Rampant Games - Positive and Negative Feedback Loops
Jay's current blog entry consists of a fascinating explanation of the use of Positive and Negative feedback loops being incorporated into basic game design and the pitfalls that might be encountered. It's something I'd never considered, but now that I'm aware of it, I'll be more observant in future. Here's a short sample:
Positive feedback reinforces the player's current performance, whether good or bad. It acts as a positive multiplier. Whereas negative feedback tends to push the player towards the middle ground, becoming more challenging for better players and giving a boost to the players who are struggling. It is, in effect, a negative multiplier on the player's efforts and success.
When you have a loop, the positive or negative feedback multiplies itself even further. Poorly performing players might find themselves in a "death spiral" in a positive feedback loop situation, and successful players may find the same game "too easy." On the flip side, negative feedback loops can cause a sense of frustration that their exceptional efforts OR their failures have no effect on the game.
Both can be powerful tools in game design. And powerful weapons to ruin a game if used incorrectly.

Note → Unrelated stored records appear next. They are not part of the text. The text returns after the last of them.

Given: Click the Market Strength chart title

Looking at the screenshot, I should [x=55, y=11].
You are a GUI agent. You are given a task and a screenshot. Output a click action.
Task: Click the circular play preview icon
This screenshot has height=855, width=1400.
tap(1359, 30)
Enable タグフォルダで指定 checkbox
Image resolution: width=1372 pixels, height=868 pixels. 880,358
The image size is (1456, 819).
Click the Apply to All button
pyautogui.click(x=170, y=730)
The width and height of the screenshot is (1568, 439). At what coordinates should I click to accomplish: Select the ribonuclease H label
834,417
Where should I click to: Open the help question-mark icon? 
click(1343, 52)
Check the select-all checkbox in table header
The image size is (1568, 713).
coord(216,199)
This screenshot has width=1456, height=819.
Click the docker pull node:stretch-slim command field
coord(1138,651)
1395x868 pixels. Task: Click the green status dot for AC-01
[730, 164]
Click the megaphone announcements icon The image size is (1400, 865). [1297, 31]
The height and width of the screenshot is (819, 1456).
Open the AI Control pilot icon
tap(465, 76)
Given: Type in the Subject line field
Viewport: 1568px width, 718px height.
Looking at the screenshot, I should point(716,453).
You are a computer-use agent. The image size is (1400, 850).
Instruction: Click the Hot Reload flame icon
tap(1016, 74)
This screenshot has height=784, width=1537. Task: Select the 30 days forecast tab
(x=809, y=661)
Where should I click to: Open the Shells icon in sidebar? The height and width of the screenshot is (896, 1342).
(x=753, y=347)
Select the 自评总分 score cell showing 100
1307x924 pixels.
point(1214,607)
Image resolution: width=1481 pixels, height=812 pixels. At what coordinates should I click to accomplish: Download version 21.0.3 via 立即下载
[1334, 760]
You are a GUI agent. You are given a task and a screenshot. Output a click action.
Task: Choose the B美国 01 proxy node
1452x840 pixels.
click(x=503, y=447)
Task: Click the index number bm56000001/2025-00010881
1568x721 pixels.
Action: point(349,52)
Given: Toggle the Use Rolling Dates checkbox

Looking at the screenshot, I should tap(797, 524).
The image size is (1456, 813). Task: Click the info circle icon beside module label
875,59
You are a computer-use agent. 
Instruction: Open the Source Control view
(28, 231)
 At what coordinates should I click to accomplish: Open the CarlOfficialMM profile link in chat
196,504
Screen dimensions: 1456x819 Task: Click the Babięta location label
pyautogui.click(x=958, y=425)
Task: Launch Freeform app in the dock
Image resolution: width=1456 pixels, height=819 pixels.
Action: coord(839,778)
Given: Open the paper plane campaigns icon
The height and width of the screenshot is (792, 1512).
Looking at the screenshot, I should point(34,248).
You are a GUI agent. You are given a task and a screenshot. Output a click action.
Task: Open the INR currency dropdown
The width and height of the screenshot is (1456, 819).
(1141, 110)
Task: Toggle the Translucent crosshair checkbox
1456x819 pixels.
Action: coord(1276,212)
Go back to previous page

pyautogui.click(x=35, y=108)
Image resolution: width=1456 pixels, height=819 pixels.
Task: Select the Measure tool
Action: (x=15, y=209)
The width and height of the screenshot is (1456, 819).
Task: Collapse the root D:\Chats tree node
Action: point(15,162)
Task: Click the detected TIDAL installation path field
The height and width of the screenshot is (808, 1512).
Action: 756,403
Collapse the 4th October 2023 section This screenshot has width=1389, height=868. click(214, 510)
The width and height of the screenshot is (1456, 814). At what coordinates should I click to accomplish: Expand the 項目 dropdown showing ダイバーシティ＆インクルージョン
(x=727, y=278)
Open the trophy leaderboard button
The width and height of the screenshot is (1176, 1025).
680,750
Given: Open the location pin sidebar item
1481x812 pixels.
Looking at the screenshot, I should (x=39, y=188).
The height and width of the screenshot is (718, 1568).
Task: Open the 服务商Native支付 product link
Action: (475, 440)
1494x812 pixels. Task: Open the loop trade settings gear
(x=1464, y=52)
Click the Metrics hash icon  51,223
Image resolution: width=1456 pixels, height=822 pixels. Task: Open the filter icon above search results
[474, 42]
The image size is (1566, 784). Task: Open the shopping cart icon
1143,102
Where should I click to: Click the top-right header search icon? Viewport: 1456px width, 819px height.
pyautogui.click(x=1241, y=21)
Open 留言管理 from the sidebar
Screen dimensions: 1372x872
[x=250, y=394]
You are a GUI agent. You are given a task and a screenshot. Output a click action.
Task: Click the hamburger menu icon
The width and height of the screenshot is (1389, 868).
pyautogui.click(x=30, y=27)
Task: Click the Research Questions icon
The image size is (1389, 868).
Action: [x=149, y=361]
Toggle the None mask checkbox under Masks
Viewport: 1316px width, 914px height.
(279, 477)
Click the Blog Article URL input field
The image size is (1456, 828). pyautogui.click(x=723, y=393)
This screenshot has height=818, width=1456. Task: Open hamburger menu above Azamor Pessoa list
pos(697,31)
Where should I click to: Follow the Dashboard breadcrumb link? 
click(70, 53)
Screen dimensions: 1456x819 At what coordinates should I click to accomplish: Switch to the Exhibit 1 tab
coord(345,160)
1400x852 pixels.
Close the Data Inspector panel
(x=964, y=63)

So with a positive feedback loop, the rich get richer and the poor get poorer. The dude who is losing in the RTS has an increasingly more difficult time making a comeback. The guy with the mad skills in a scrolling shooter gets all the power-ups necessary to make the rest of the level even easier for him, while the player who is struggling faces a tougher time of it without the advantages of getting the right power-ups.
Is this desired behavior? Maybe.
Head on over and have a read.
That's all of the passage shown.